A mail deliverer with his mask during the Spanish Flu Pandemic in 1918 Salcedo, Dominican Republic
Many of the methods Americans used in 1918 to try to prevent the spread of the flu are similar to what began doing during the COVID-19 pandemic: Close schools. Wear masks. Don’t cough or sneeze in someone’s face. Avoid large events and hold them outside when possible. And no spitting.
Health and city officials got the word out about these guidelines in all kinds of ways. In Philadelphia, streetcar signs warned “Spit Spreads Death.” In New York City, officials enforced no-spitting ordinances and encouraged residents to cough or sneeze into handkerchiefs (a practice that caught on after the pandemic). The city’s health department even advised people not to kiss “except through a handkerchief,” and wire reports spread the message around the country.
In western states, some cities adopted mask ordinances, and officials argued wearing one was a patriotic duty.
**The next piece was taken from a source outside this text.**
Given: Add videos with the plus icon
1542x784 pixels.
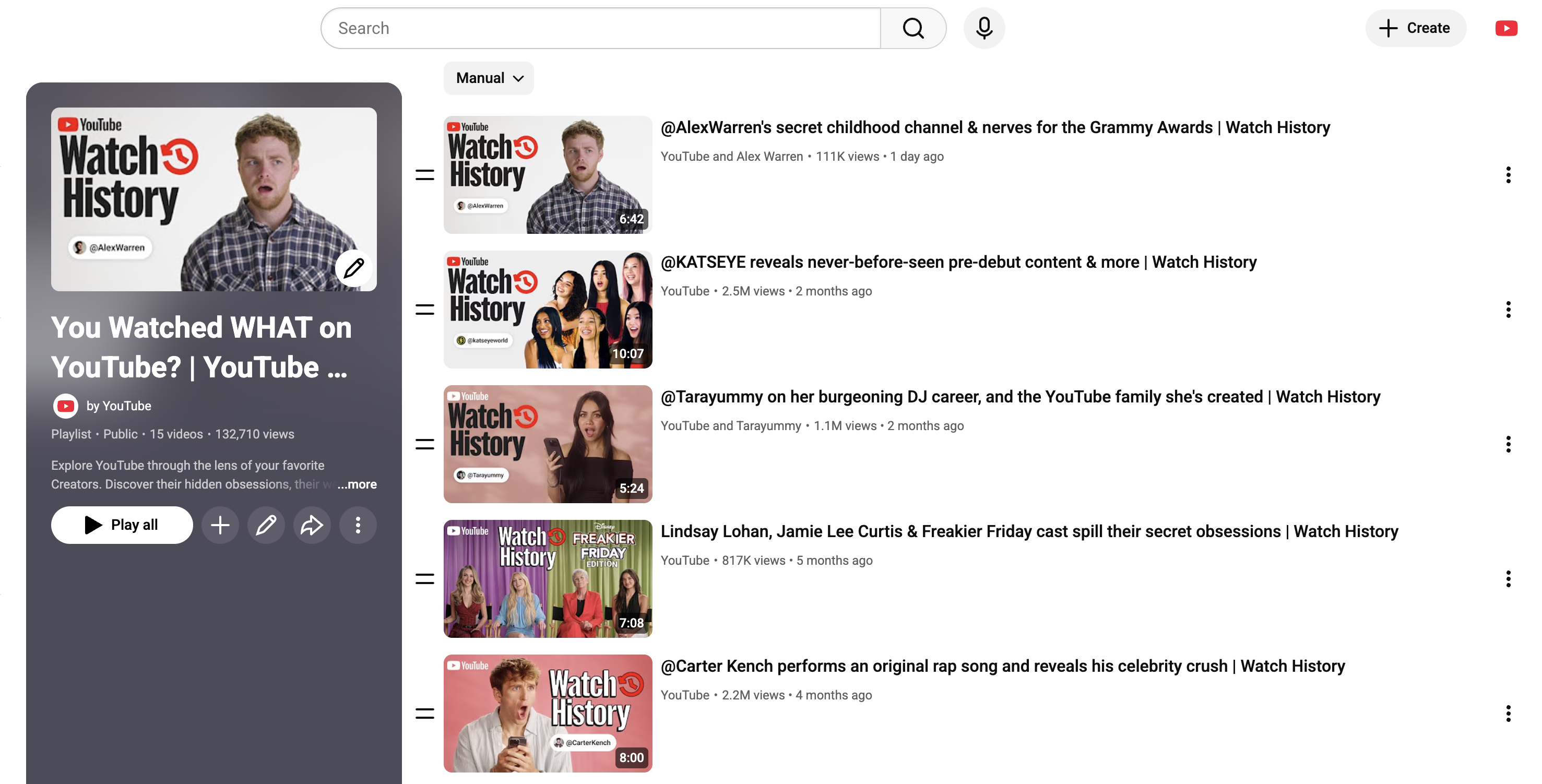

In October 1918, the San Francisco Chronicle ran a public service announcement telling readers that “The man or woman or child who will not wear a mask now is a dangerous slacker”—a reference to the type of World War I “slacker” who didn’t help the war effort. One sign in California threatened, “Wear a Mask or Go to Jail.”
The Dominican Republic did not escape the reality that existed at that time. On the website www.reddit.com, the photograph of the future lawyer Dámaso Antonio Guzmán López (founder of the Guzmán Ariza office) in Salcedo in 1918 was published, who, at 12 years of age and wearing a postman uniform, also wore a mask as a preventive measure during the influenza pandemic that affected the Dominican Republic between 1918 and 1919 and then infected 10% of the population.
The US military government of occupation issued multiple health regulations and a Health Law in 1919 and took restrictive measures for internal, maritime and border circulation, which, however, did not prevent the death of 1,654 people and the contagion of another 96,828.